→ ABOUT THIS EXERCISE
Please output exactly the part of the records below that opens with the line containing "Click the address" and closes with the line containing "Click Euro size 40 cell", both lines included, and nothing else.
>>>
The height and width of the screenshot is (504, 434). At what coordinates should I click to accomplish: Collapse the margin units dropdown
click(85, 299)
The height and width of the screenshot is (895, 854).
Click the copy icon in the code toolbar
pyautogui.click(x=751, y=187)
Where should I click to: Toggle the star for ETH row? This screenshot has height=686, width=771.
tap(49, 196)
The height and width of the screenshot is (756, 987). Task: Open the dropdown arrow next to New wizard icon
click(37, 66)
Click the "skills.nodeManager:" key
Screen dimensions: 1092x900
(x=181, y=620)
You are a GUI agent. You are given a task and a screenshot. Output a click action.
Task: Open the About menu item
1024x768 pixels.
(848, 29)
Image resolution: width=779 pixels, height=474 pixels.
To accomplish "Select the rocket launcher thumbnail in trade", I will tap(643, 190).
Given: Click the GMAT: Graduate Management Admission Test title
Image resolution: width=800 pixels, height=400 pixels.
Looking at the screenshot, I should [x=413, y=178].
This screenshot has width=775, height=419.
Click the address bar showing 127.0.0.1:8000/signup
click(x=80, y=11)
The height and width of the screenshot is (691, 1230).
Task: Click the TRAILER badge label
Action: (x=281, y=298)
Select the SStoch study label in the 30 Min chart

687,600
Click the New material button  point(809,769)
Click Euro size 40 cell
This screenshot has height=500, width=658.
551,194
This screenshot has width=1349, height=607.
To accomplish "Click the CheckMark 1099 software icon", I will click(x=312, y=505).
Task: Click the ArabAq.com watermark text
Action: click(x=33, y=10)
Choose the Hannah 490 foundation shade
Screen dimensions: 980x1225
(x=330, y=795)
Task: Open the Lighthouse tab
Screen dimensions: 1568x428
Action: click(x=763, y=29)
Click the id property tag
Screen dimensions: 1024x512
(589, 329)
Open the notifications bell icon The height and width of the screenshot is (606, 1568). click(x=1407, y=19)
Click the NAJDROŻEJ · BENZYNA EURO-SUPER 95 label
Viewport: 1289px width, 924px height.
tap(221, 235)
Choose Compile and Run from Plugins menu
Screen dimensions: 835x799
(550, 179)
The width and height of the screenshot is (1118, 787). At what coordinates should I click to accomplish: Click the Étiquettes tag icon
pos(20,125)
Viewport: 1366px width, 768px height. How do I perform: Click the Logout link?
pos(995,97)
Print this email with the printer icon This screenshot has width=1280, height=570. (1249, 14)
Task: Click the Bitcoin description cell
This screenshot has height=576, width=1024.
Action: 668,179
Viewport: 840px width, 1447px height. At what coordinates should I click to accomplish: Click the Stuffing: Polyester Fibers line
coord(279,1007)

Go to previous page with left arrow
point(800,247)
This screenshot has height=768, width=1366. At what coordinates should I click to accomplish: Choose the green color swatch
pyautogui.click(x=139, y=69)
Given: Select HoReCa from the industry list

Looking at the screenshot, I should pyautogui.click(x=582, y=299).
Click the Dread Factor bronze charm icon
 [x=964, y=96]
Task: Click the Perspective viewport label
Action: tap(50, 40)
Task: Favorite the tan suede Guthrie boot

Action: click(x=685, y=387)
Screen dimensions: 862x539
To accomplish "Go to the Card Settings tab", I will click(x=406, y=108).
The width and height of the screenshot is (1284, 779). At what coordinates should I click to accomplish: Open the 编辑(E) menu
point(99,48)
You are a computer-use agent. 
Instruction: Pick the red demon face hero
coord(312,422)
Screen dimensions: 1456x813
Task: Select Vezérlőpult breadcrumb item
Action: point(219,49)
<<<
→ RESPONSE AREA
Click the address bar showing 127.0.0.1:8000/signup
click(x=80, y=11)
The height and width of the screenshot is (691, 1230).
Task: Click the TRAILER badge label
Action: (x=281, y=298)
Select the SStoch study label in the 30 Min chart

687,600
Click the New material button  point(809,769)
Click Euro size 40 cell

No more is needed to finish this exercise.